> **Your instructions**
An exact transcript of all the records is required, with nothing left out.

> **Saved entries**
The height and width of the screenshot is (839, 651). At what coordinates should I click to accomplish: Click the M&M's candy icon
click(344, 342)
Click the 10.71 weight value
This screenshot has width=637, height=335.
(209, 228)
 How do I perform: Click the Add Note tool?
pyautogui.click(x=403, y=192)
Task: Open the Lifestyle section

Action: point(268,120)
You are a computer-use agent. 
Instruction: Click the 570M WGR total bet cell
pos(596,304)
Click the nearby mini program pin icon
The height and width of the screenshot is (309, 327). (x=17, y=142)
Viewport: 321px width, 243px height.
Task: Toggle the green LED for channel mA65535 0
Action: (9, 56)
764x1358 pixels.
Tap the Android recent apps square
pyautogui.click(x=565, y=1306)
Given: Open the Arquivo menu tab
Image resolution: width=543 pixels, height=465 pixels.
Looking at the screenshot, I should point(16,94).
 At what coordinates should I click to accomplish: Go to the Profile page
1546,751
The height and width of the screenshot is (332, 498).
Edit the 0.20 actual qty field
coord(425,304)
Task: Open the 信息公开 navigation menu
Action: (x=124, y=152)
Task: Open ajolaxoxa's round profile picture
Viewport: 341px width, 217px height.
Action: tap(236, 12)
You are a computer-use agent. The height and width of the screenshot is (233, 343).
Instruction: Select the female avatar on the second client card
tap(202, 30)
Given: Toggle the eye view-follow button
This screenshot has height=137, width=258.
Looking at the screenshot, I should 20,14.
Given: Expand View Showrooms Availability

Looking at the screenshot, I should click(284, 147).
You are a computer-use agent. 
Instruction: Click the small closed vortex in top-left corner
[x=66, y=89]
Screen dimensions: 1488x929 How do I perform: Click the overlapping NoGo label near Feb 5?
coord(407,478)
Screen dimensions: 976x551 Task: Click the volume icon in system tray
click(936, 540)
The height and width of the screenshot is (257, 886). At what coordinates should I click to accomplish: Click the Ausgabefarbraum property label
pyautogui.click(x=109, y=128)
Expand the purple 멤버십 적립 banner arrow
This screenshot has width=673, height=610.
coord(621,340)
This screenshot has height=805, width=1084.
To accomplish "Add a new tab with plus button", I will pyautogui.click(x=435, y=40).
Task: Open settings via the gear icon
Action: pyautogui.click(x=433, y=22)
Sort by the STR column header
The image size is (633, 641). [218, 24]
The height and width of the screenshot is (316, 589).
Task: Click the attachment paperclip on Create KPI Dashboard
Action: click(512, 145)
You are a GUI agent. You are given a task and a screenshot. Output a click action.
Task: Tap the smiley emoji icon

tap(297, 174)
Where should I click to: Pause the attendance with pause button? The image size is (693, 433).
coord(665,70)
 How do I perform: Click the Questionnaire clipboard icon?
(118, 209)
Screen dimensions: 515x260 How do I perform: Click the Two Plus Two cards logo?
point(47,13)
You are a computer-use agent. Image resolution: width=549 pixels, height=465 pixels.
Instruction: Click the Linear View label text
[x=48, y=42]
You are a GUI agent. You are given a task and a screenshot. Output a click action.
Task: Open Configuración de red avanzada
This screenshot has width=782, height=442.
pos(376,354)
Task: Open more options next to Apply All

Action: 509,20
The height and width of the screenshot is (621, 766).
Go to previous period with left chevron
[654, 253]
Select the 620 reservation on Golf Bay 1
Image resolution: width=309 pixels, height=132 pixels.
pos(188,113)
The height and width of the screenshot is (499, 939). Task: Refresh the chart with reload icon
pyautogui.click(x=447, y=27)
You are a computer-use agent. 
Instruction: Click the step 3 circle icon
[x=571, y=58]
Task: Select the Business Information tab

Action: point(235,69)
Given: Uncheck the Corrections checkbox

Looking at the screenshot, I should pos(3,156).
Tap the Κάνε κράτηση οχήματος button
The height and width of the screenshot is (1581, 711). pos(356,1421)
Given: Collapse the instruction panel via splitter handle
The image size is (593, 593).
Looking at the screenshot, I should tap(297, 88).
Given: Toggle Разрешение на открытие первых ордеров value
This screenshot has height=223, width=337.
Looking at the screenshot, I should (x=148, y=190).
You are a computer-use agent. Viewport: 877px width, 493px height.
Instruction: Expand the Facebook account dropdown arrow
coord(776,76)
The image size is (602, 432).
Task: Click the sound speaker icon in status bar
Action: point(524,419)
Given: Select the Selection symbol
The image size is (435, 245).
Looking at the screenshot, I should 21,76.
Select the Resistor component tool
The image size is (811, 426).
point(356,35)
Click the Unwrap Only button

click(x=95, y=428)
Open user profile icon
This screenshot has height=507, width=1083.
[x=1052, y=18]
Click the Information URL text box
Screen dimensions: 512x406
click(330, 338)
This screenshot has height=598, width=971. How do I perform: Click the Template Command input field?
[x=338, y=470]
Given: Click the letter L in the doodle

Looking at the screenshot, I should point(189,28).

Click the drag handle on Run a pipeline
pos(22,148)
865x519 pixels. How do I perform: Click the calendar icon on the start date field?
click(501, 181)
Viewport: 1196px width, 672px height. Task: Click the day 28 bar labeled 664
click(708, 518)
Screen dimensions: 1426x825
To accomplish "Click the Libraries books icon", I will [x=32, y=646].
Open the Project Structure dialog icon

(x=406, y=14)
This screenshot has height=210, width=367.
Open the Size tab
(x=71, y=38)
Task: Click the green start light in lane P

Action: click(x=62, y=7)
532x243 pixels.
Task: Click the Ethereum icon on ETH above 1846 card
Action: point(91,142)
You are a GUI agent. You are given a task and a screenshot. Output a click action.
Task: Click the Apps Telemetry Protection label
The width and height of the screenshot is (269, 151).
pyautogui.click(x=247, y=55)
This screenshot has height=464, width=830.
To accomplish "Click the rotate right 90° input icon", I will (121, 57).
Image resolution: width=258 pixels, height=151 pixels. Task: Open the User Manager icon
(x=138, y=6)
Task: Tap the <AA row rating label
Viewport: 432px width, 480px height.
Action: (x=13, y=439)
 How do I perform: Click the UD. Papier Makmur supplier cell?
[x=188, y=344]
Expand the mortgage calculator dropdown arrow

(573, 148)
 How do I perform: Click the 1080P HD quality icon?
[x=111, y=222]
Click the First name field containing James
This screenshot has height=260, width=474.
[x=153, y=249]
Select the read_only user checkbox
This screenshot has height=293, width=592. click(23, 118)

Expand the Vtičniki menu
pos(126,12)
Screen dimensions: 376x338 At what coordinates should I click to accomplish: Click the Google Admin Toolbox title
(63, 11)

> **Reply to the task**
The height and width of the screenshot is (839, 651). At what coordinates should I click to accomplish: Click the M&M's candy icon
click(344, 342)
Click the 10.71 weight value
This screenshot has width=637, height=335.
(209, 228)
 How do I perform: Click the Add Note tool?
pyautogui.click(x=403, y=192)
Task: Open the Lifestyle section

Action: point(268,120)
You are a computer-use agent. 
Instruction: Click the 570M WGR total bet cell
pos(596,304)
Click the nearby mini program pin icon
The height and width of the screenshot is (309, 327). (x=17, y=142)
Viewport: 321px width, 243px height.
Task: Toggle the green LED for channel mA65535 0
Action: (9, 56)
764x1358 pixels.
Tap the Android recent apps square
pyautogui.click(x=565, y=1306)
Given: Open the Arquivo menu tab
Image resolution: width=543 pixels, height=465 pixels.
Looking at the screenshot, I should point(16,94).
 At what coordinates should I click to accomplish: Go to the Profile page
1546,751
The height and width of the screenshot is (332, 498).
Edit the 0.20 actual qty field
coord(425,304)
Task: Open the 信息公开 navigation menu
Action: (x=124, y=152)
Task: Open ajolaxoxa's round profile picture
Viewport: 341px width, 217px height.
Action: tap(236, 12)
You are a computer-use agent. The height and width of the screenshot is (233, 343).
Instruction: Select the female avatar on the second client card
tap(202, 30)
Given: Toggle the eye view-follow button
This screenshot has height=137, width=258.
Looking at the screenshot, I should 20,14.
Given: Expand View Showrooms Availability

Looking at the screenshot, I should click(284, 147).
You are a computer-use agent. 
Instruction: Click the small closed vortex in top-left corner
[x=66, y=89]
Screen dimensions: 1488x929 How do I perform: Click the overlapping NoGo label near Feb 5?
coord(407,478)
Screen dimensions: 976x551 Task: Click the volume icon in system tray
click(936, 540)
The height and width of the screenshot is (257, 886). At what coordinates should I click to accomplish: Click the Ausgabefarbraum property label
pyautogui.click(x=109, y=128)
Expand the purple 멤버십 적립 banner arrow
This screenshot has width=673, height=610.
coord(621,340)
This screenshot has height=805, width=1084.
To accomplish "Add a new tab with plus button", I will pyautogui.click(x=435, y=40).
Task: Open settings via the gear icon
Action: pyautogui.click(x=433, y=22)
Sort by the STR column header
The image size is (633, 641). [218, 24]
The height and width of the screenshot is (316, 589).
Task: Click the attachment paperclip on Create KPI Dashboard
Action: click(512, 145)
You are a GUI agent. You are given a task and a screenshot. Output a click action.
Task: Tap the smiley emoji icon

tap(297, 174)
Where should I click to: Pause the attendance with pause button? The image size is (693, 433).
coord(665,70)
 How do I perform: Click the Questionnaire clipboard icon?
(118, 209)
Screen dimensions: 515x260 How do I perform: Click the Two Plus Two cards logo?
point(47,13)
You are a computer-use agent. Image resolution: width=549 pixels, height=465 pixels.
Instruction: Click the Linear View label text
[x=48, y=42]
You are a GUI agent. You are given a task and a screenshot. Output a click action.
Task: Open Configuración de red avanzada
This screenshot has width=782, height=442.
pos(376,354)
Task: Open more options next to Apply All

Action: 509,20
The height and width of the screenshot is (621, 766).
Go to previous period with left chevron
[654, 253]
Select the 620 reservation on Golf Bay 1
Image resolution: width=309 pixels, height=132 pixels.
pos(188,113)
The height and width of the screenshot is (499, 939). Task: Refresh the chart with reload icon
pyautogui.click(x=447, y=27)
You are a computer-use agent. 
Instruction: Click the step 3 circle icon
[x=571, y=58]
Task: Select the Business Information tab

Action: point(235,69)
Given: Uncheck the Corrections checkbox

Looking at the screenshot, I should pos(3,156).
Tap the Κάνε κράτηση οχήματος button
The height and width of the screenshot is (1581, 711). pos(356,1421)
Given: Collapse the instruction panel via splitter handle
The image size is (593, 593).
Looking at the screenshot, I should tap(297, 88).
Given: Toggle Разрешение на открытие первых ордеров value
This screenshot has height=223, width=337.
Looking at the screenshot, I should (x=148, y=190).
You are a computer-use agent. Viewport: 877px width, 493px height.
Instruction: Expand the Facebook account dropdown arrow
coord(776,76)
The image size is (602, 432).
Task: Click the sound speaker icon in status bar
Action: point(524,419)
Given: Select the Selection symbol
The image size is (435, 245).
Looking at the screenshot, I should 21,76.
Select the Resistor component tool
The image size is (811, 426).
point(356,35)
Click the Unwrap Only button

click(x=95, y=428)
Open user profile icon
This screenshot has height=507, width=1083.
[x=1052, y=18]
Click the Information URL text box
Screen dimensions: 512x406
click(330, 338)
This screenshot has height=598, width=971. How do I perform: Click the Template Command input field?
[x=338, y=470]
Given: Click the letter L in the doodle

Looking at the screenshot, I should point(189,28).

Click the drag handle on Run a pipeline
pos(22,148)
865x519 pixels. How do I perform: Click the calendar icon on the start date field?
click(501, 181)
Viewport: 1196px width, 672px height. Task: Click the day 28 bar labeled 664
click(708, 518)
Screen dimensions: 1426x825
To accomplish "Click the Libraries books icon", I will [x=32, y=646].
Open the Project Structure dialog icon

(x=406, y=14)
This screenshot has height=210, width=367.
Open the Size tab
(x=71, y=38)
Task: Click the green start light in lane P

Action: click(x=62, y=7)
532x243 pixels.
Task: Click the Ethereum icon on ETH above 1846 card
Action: point(91,142)
You are a GUI agent. You are given a task and a screenshot. Output a click action.
Task: Click the Apps Telemetry Protection label
The width and height of the screenshot is (269, 151).
pyautogui.click(x=247, y=55)
This screenshot has height=464, width=830.
To accomplish "Click the rotate right 90° input icon", I will (121, 57).
Image resolution: width=258 pixels, height=151 pixels. Task: Open the User Manager icon
(x=138, y=6)
Task: Tap the <AA row rating label
Viewport: 432px width, 480px height.
Action: (x=13, y=439)
 How do I perform: Click the UD. Papier Makmur supplier cell?
[x=188, y=344]
Expand the mortgage calculator dropdown arrow

(573, 148)
 How do I perform: Click the 1080P HD quality icon?
[x=111, y=222]
Click the First name field containing James
This screenshot has height=260, width=474.
[x=153, y=249]
Select the read_only user checkbox
This screenshot has height=293, width=592. click(23, 118)

Expand the Vtičniki menu
pos(126,12)
Screen dimensions: 376x338 At what coordinates should I click to accomplish: Click the Google Admin Toolbox title
(63, 11)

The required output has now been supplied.